INPUT FOR THIS TASK —
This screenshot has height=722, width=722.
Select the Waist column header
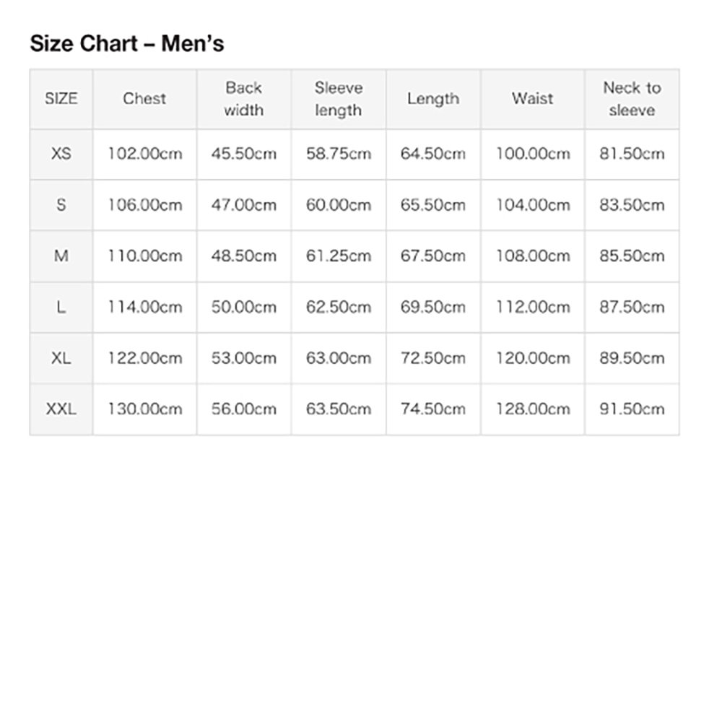pos(533,98)
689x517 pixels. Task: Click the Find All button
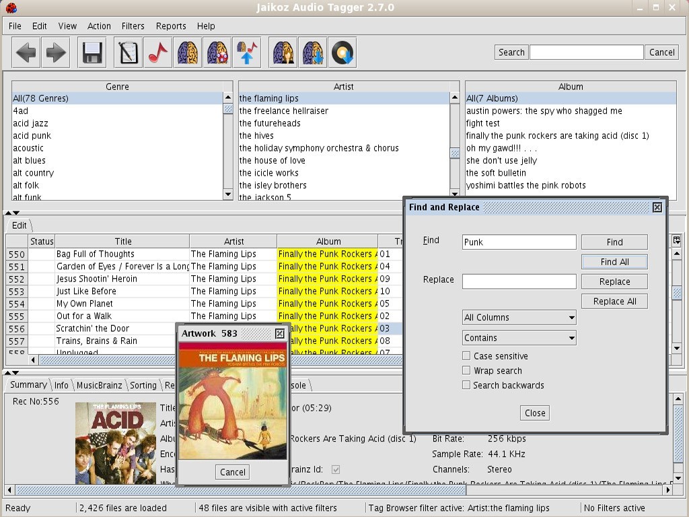(614, 262)
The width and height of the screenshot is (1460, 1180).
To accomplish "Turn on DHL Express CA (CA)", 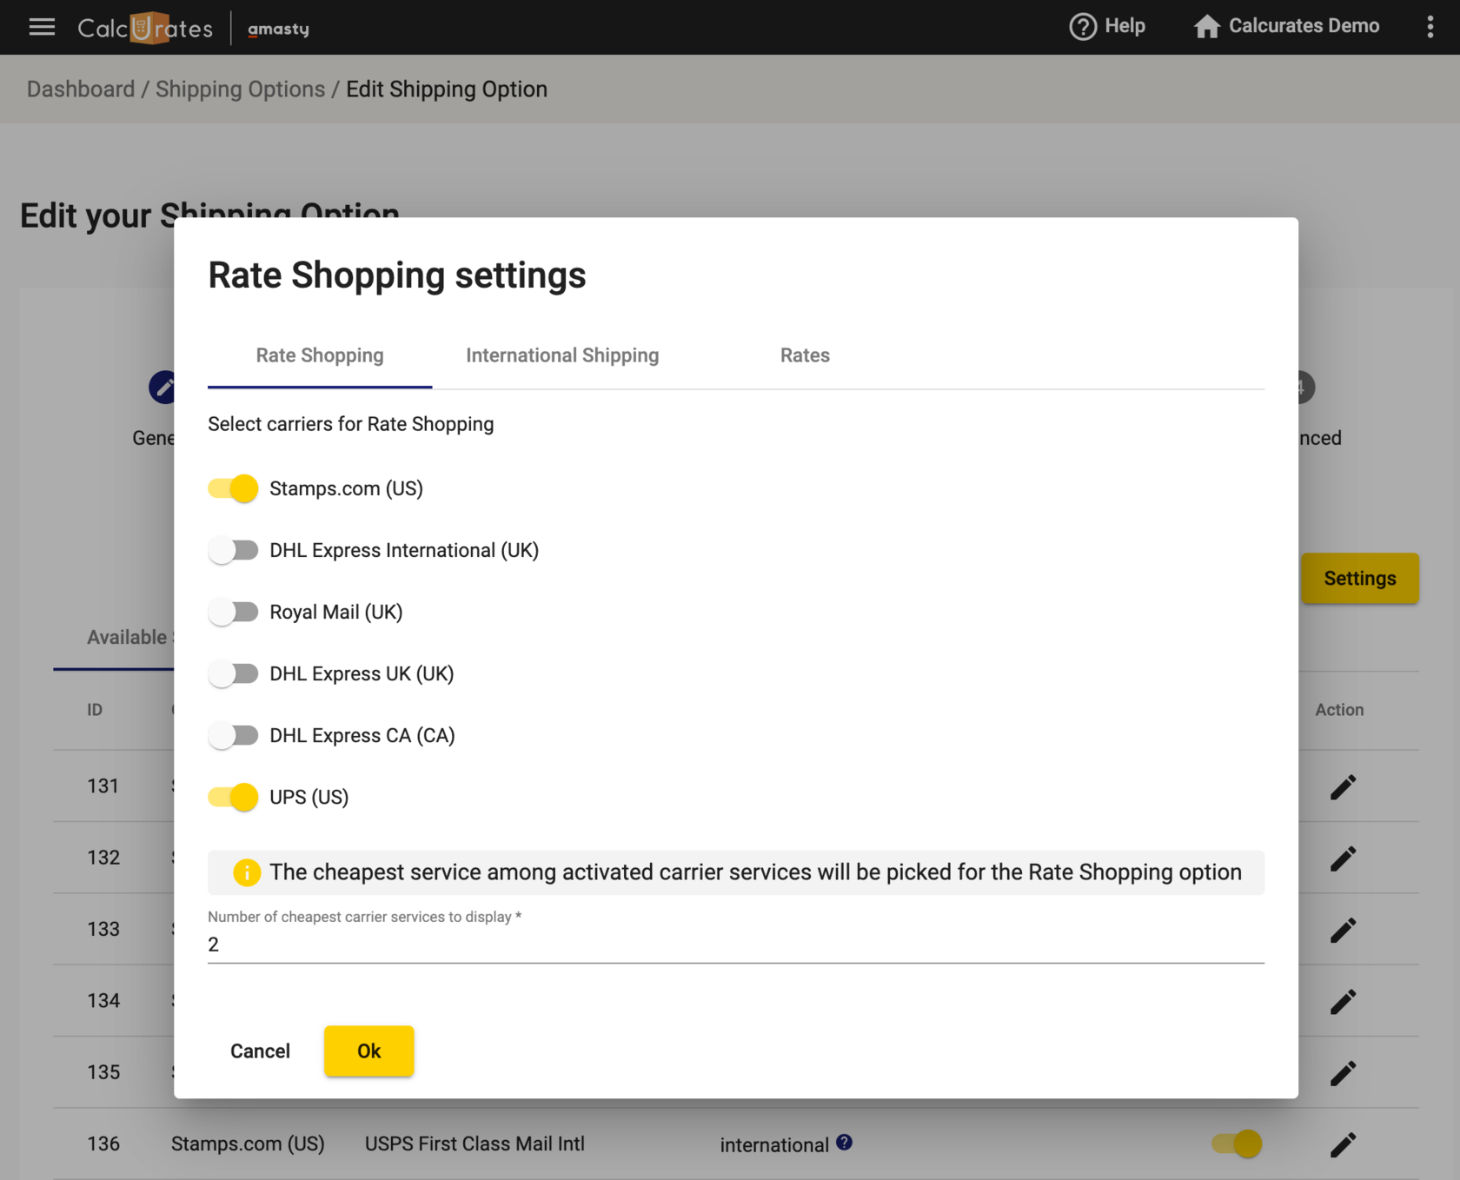I will click(x=233, y=735).
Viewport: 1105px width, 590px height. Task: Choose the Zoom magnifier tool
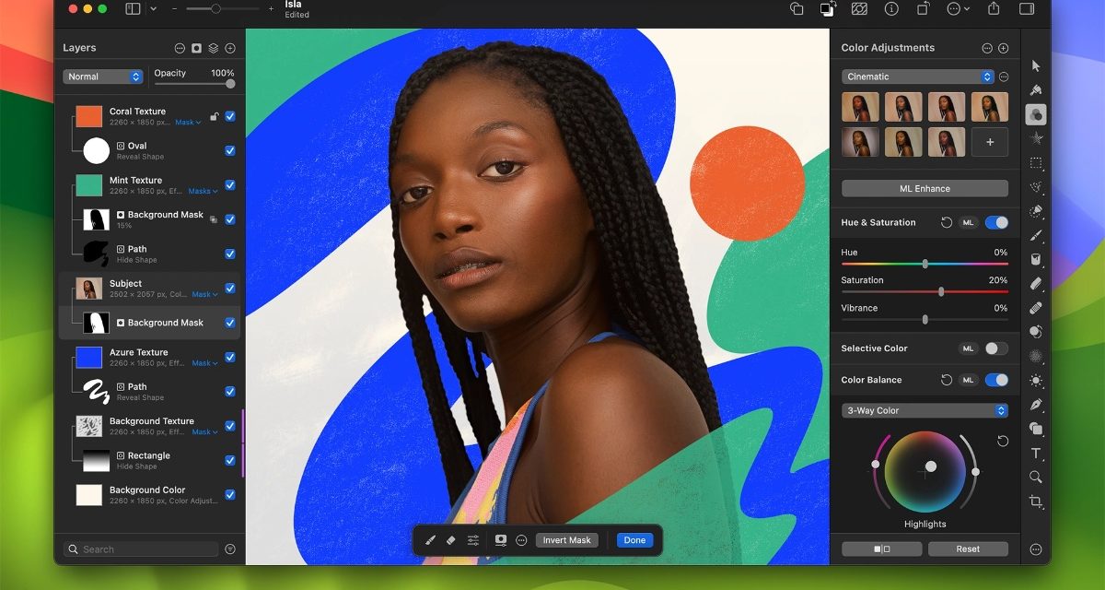point(1036,477)
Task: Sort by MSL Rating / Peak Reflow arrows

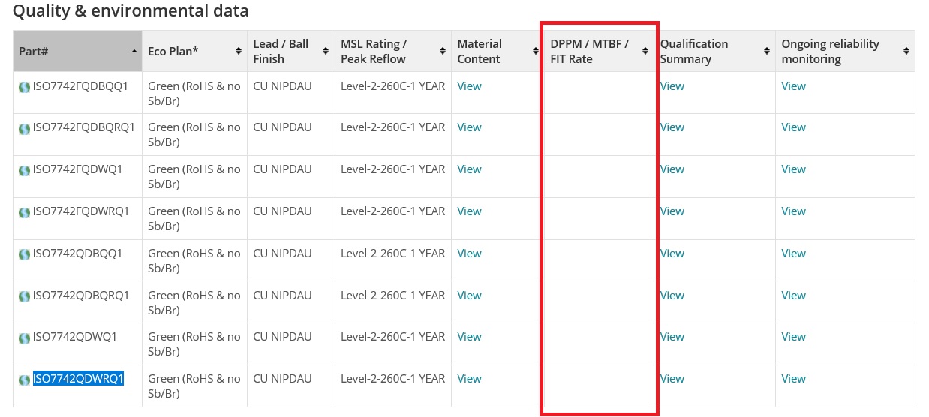Action: tap(442, 51)

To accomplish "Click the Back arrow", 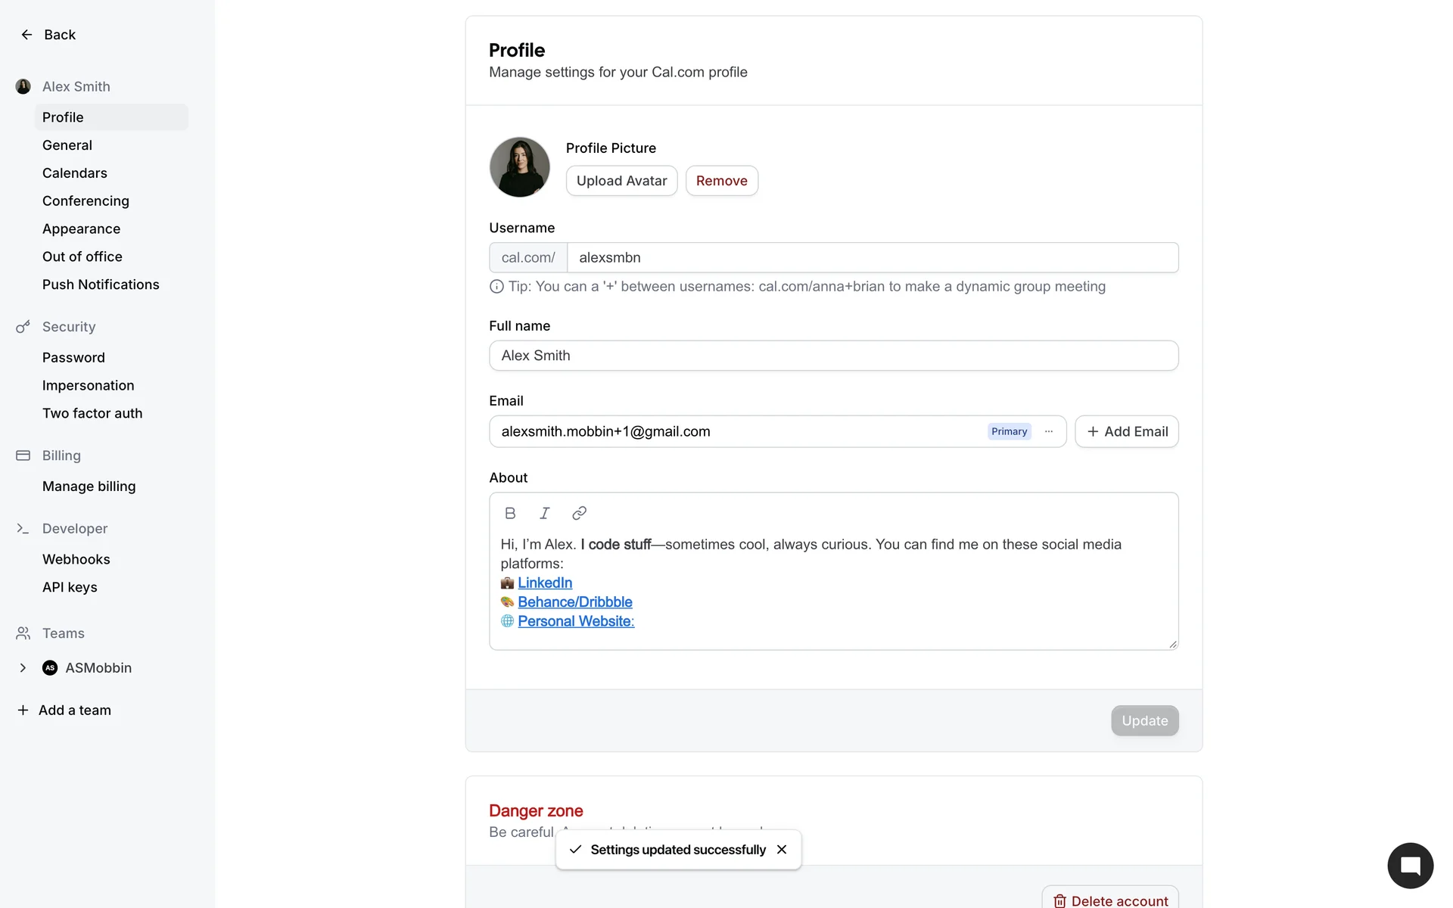I will click(27, 35).
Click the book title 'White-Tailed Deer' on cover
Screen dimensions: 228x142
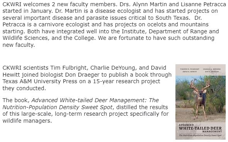[200, 128]
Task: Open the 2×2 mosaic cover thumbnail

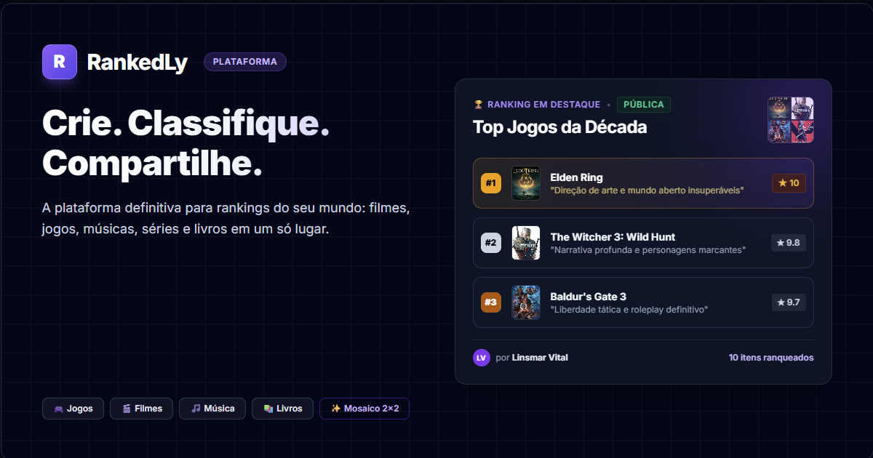Action: click(791, 120)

JOB — Give only the number of lines in the entries above that contain the string "height", matching case exactly.

WORKED SOLUTION — 3